Putting it all together, our dice() function “throws num dice” by sample()ing from the numbers 1-6 num times, replaceing each number when it’s been picked, and sums the numbers of all the dice.

Question 10

Use the function you just made to ‘roll a die’ a few times. Check that it works like you expect.

You just need to run dice() a few times. A single die means num = 1, which is the default.

dice()
[1] 5
dice()
[1] 3
dice()
[1] 6
dice()
[1] 5

Question 11

Look up the function replicate(). We can use it to do something in R lots of times! For instance, replicate(20, 1+1) will evaluate 1+1 twenty times.

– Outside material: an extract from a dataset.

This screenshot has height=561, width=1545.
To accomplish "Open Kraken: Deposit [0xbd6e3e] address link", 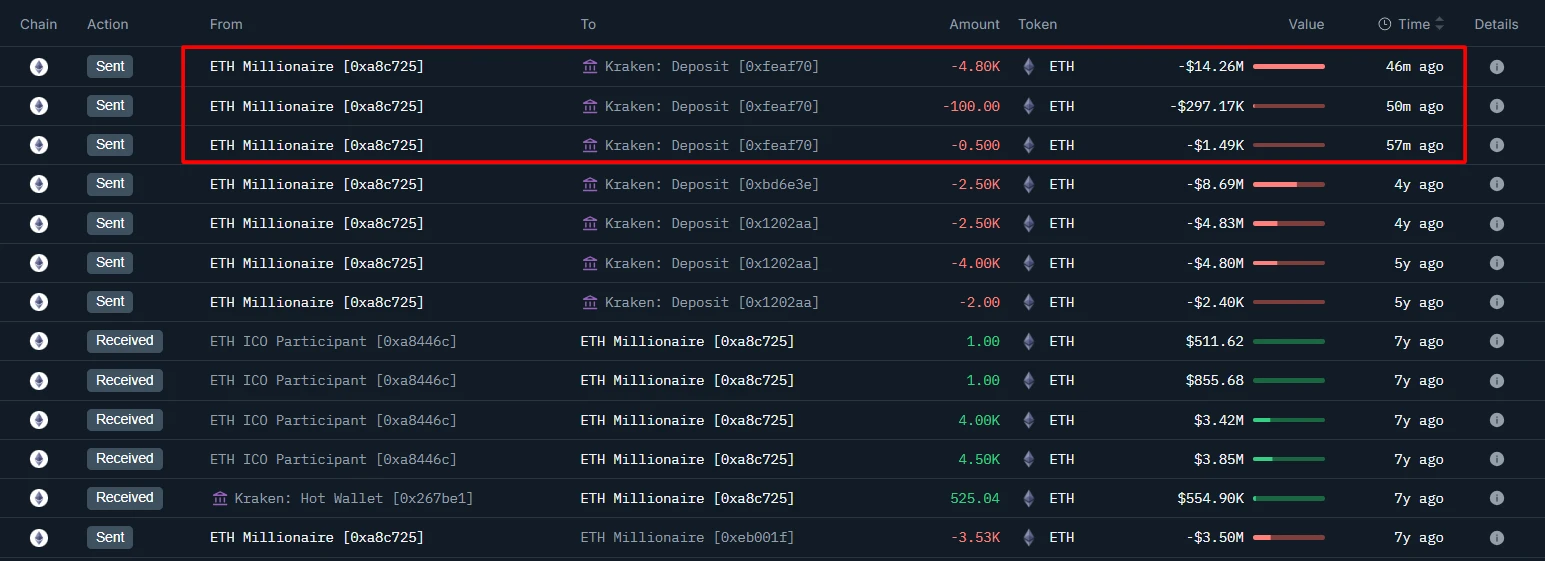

Use replicate() to simulate 20 rolls of a single die, and store the results in an object in your environment. Give it an easily identifiable name.
What does each value in this object represent?

rolls20 <- replicate(20, dice(num = 1))
rolls20
 [1] 4 3 3 2 2 6 6 3 5 6 6 6 4 3 2 2 5 1 6 6

Each value in rolls20 represents the simulated roll of a single die. We roll our die, and get a 4, we roll it again and get 3, the third roll we get 3, and so on..

Question 12

Create a barplot showing the frequency with which each number was landed on in the 20 rolls.

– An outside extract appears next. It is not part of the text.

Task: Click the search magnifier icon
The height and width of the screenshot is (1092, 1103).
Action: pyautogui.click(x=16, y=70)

The functions table() and barplot() were used to do this in the lecture.

Your plots will look slightly different to these, because all of our dice are random!

# We can get the frequency table using table()
table(rolls20)
rolls20
1 2 3 4 5 6 
1 4 4 2 2 7 
# Which we can then pass to the barplot() function:
barplot(table(rolls20))

Question 13

Do the same for 100 rolls, and then for 1,000. What do you notice?

morerolls <- replicate(100, dice(1))
barplot(table(morerolls))

morerolls2 <- replicate(1000, dice(1))
barplot(table(morerolls2))

The more rolls we do of the dice, the flatter the graph becomes. This is because there is an equal probability of the die landing on any of the responses - there is a uniform probability.

Question 14

Copy the code below into your script and run it. It creates a new function called wdice() which simulates the rolling of num dice which are slightly weighted.

Roll a single weighted die 20 times and plot the frequency distribution. Do the same for 100 and 1,000 rolls of a single die. Does a pattern emerge? At how many rolls?

wdice <- function(num = 1){
    sum(sample(1:6, num, replace=TRUE, prob = c(0.15,0.15,0.15,0.15,0.15,0.25)))
}

wdice <- function(num = 1){
    sum(sample(1:6, num, replace=TRUE, prob = c(0.15,0.15,0.15,0.15,0.15,0.25)))
}

wd <- replicate(20, wdice(1))
barplot(table(wd))

wd <- replicate(1000, wdice(1))
barplot(table(wd))

wd <- replicate(10000, wdice(1))
barplot(table(wd))

The die is clearly weighted towards landing on 6. However, is 20 rolls enough to reliably observe this? In our 20 rolls above, it landed on 3 quite a bit too (yours will be different)! The pattern becomes clearer after 1000 rolls.

Question 15

Remember, wdice() and dice() are really just relying on different functions, like sample(). Try playing around with sample() in the console again - what does the prob = c(....) bit do?

The prob bit is defining the probabilities of observing each outcome - i.e. there is a 25% chance of rolling a 6.

Question 16

Let’s try to modify the wdice() function. Edit the code for wdice() so that 50% of the time it lands on number 6.

  • To test out your modified function, you will need to re-run the code which defines the function. When we use wdice() we use the function which is in our environment. If we want to edit the function, we need to then overwrite (or “replace”/“reassign”) the object in our environment.
  • We need to be careful to remember that the probability of different outcomes should sum to 1 (i.e., it’s not possible to “50% of the time land on 6” as well as “70% of the time land on 5”!).

wdice <- function(num = 1){
    sum(sample(1:6, num, replace=TRUE, prob = c(0.1,0.1,0.1,0.1,0.1,0.5)))
}

Question 17

Can you observe the weighting in your new die (the one which 50% of the time lands on number 6) in only 20 rolls?

wd <- replicate(20, wdice(1))
barplot(table(wd))

The die is very clearly weighted to land on 6. We can see this in just 20 rolls. Presumably it will become even clearer if we increased how many times we roll it.

Question 18

Conceptually, what can we learn from this toy example?

The more highly weighted a die is, the less we have to roll it in order to observe that weighting.